*** Text shown ***

In 2022, he was part of the series El Gerente for Star+ directed by Gastón Duprat and Mariano Cohn, and starring Guillermo Francella.

In 2023 he was part of Spartans, a true story for Star+ directed by Sebastián Pivotto, and starring Guillermo Pfening, released on February 19, 2025.

=== Theater ===
His career in commercial theater included several picaresque comedies, among which stands out the most successful comedy in history, "El champagne las pone mimosas" (Champagne Makes Them Mimosas), by a national author (Gerardo Sofovich), with over three uninterrupted years on the bill and exceeding one thousand performances and 700,000 spectators between August 2005 and November 2008. He also stood out in others such as:
Bombones y champán,
Humor gitano,
Le referí Cornud,
La risa está servida,
Feliz caño nuevo,
Flor de pito,
Boeing-Boeing,
Sin comerla ni beberla,
14 millones,
Clavado en París,
Citas Peligrosas,
El Plan,
Siddharta, buscando la verdad
La Mentirita
Andate Amor Mio! and
SWITCH -Todos podemos cambiar.

***

List every person named in the career excerpt. The listing is not needed for the work on the text.

*** Supplied entries ***

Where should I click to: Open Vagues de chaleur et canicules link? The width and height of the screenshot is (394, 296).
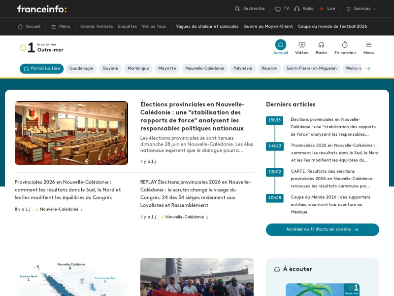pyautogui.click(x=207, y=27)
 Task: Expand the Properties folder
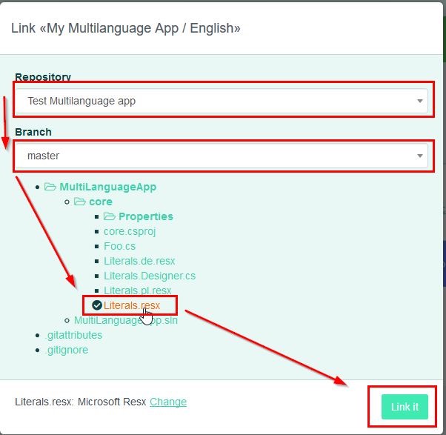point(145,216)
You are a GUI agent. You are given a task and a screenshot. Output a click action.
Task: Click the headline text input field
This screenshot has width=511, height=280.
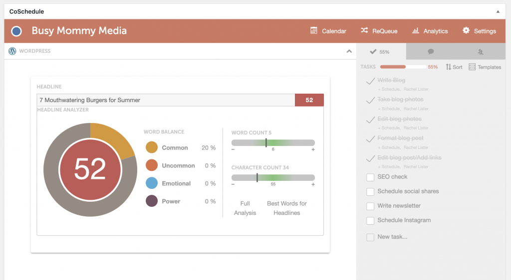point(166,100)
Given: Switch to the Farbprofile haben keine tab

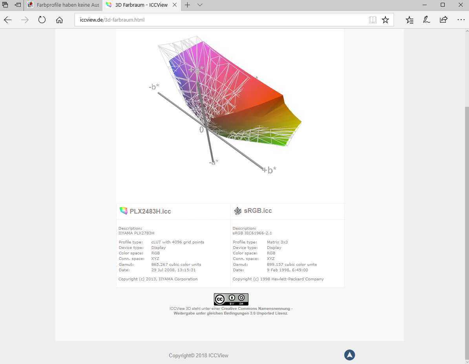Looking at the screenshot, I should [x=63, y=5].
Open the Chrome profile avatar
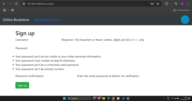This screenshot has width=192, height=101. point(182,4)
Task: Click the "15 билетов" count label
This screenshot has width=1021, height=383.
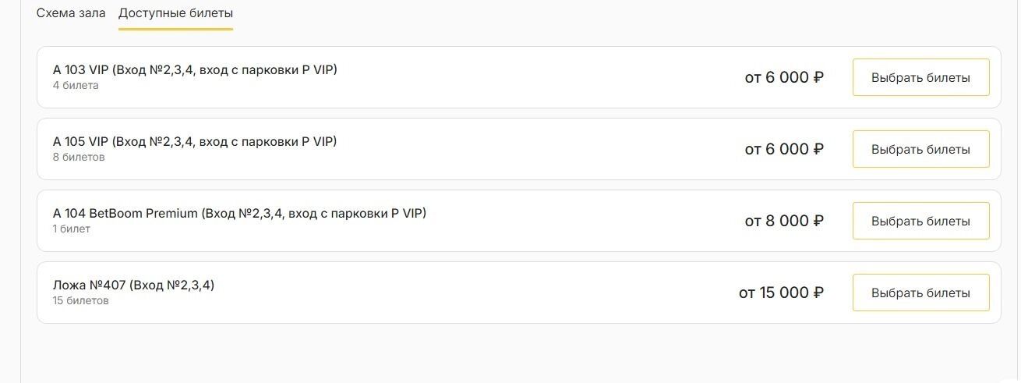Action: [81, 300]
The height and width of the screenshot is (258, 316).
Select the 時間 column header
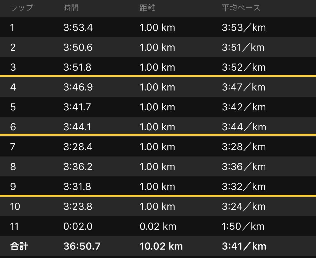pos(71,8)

***
*** Supplied entries ***

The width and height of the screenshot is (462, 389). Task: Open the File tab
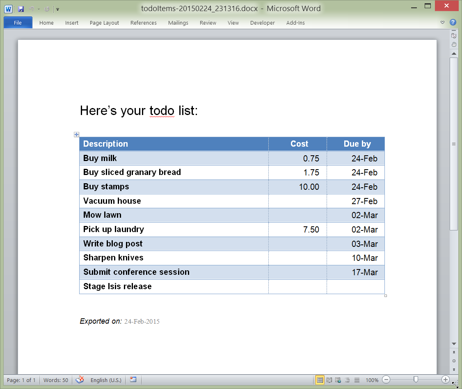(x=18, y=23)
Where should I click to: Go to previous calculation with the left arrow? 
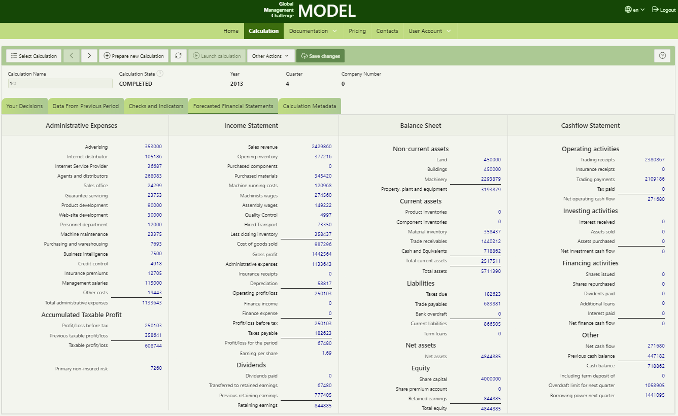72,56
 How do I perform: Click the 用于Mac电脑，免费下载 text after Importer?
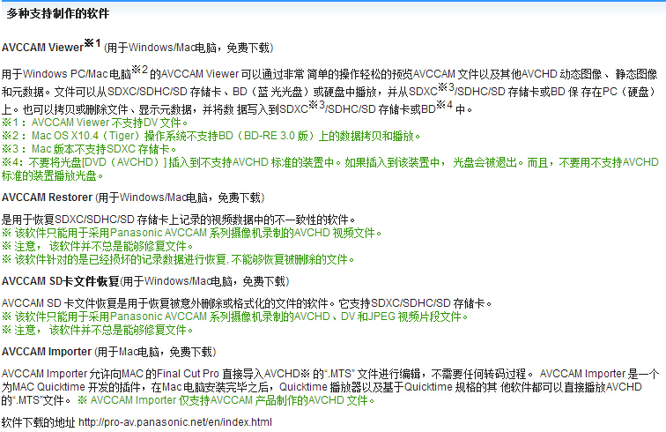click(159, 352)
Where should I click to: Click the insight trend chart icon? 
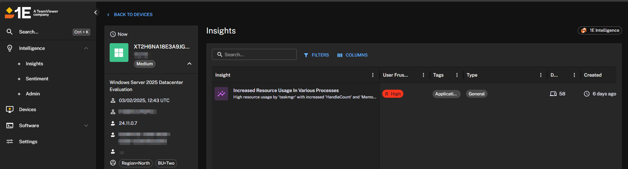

***
*** Supplied entries ***

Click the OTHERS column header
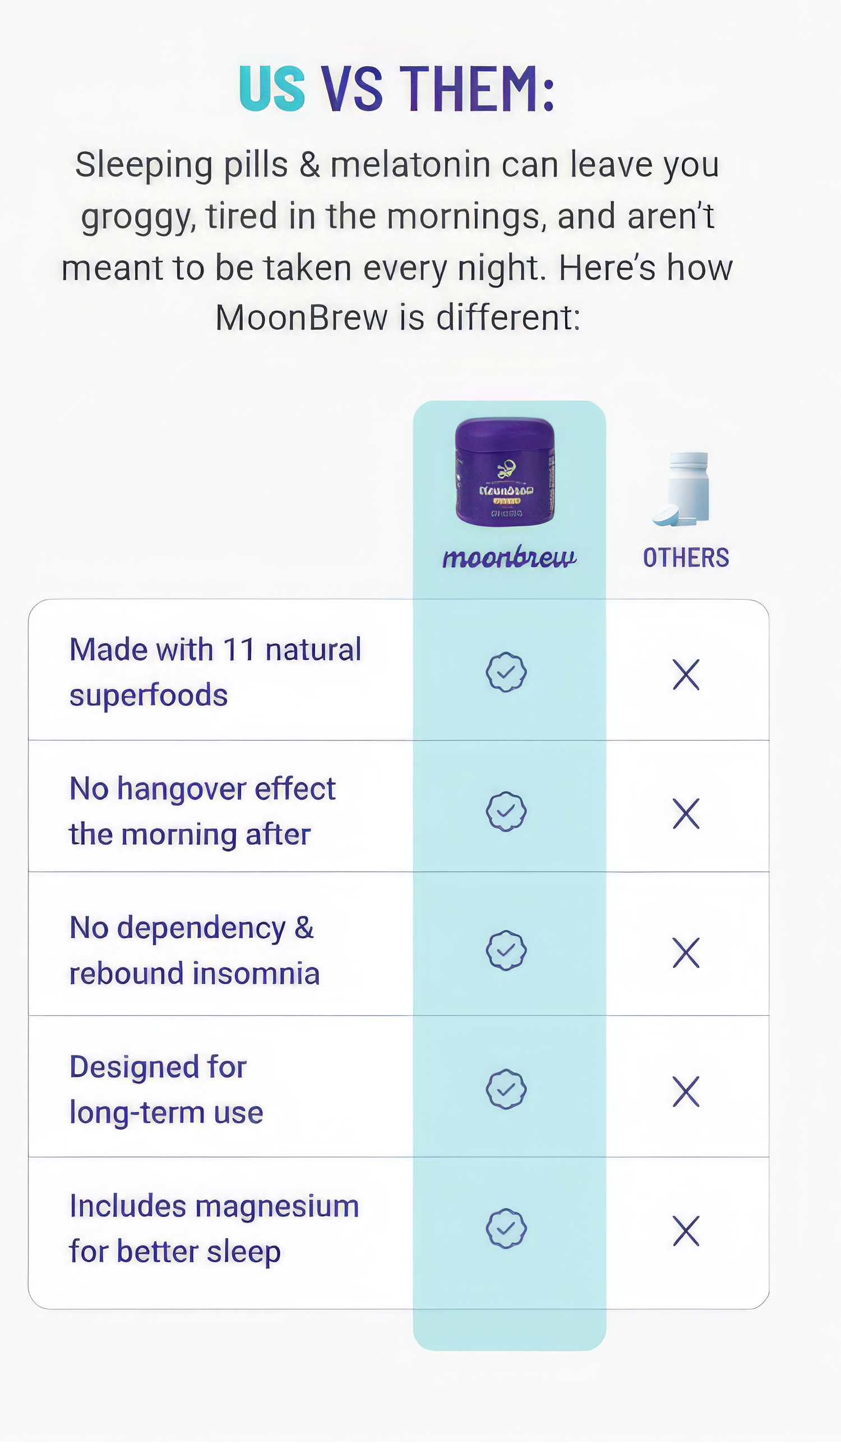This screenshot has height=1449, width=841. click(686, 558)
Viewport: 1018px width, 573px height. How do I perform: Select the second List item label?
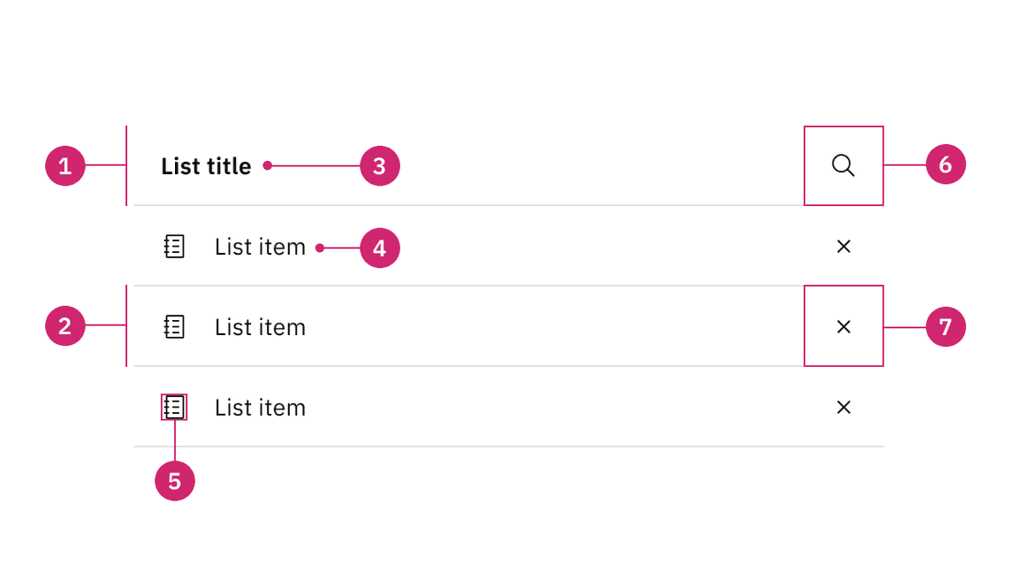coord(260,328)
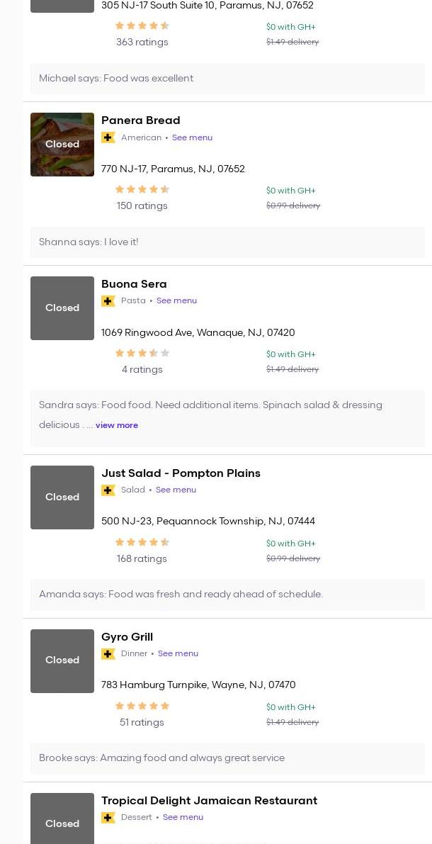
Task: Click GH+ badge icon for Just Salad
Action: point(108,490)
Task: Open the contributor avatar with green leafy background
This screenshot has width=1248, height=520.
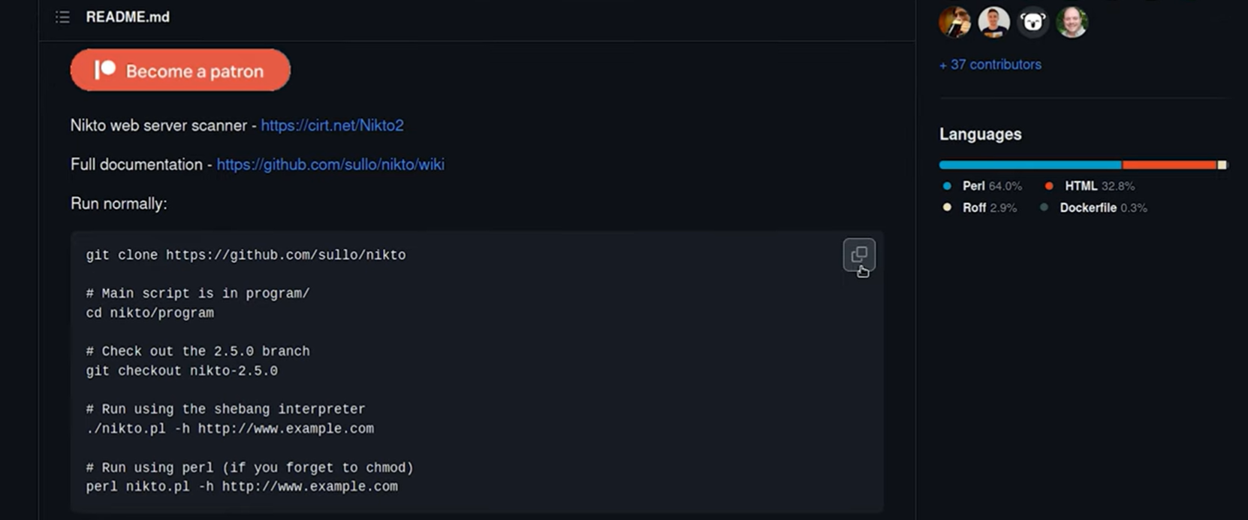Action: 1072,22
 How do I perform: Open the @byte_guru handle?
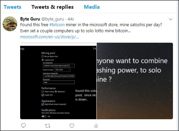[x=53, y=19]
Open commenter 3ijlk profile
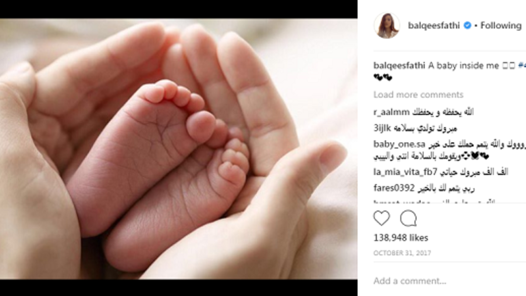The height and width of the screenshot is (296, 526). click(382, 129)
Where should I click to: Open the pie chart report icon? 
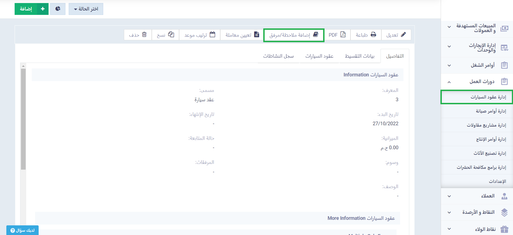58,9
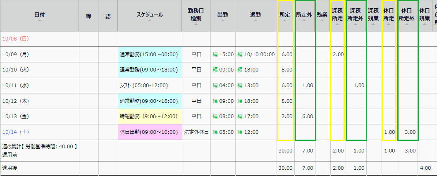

***

__Solution to this problem__. Gastón Duprat, Mariano Cohn, Guillermo Francella, Sebastián Pivotto, Guillermo Pfening, Gerardo Sofovich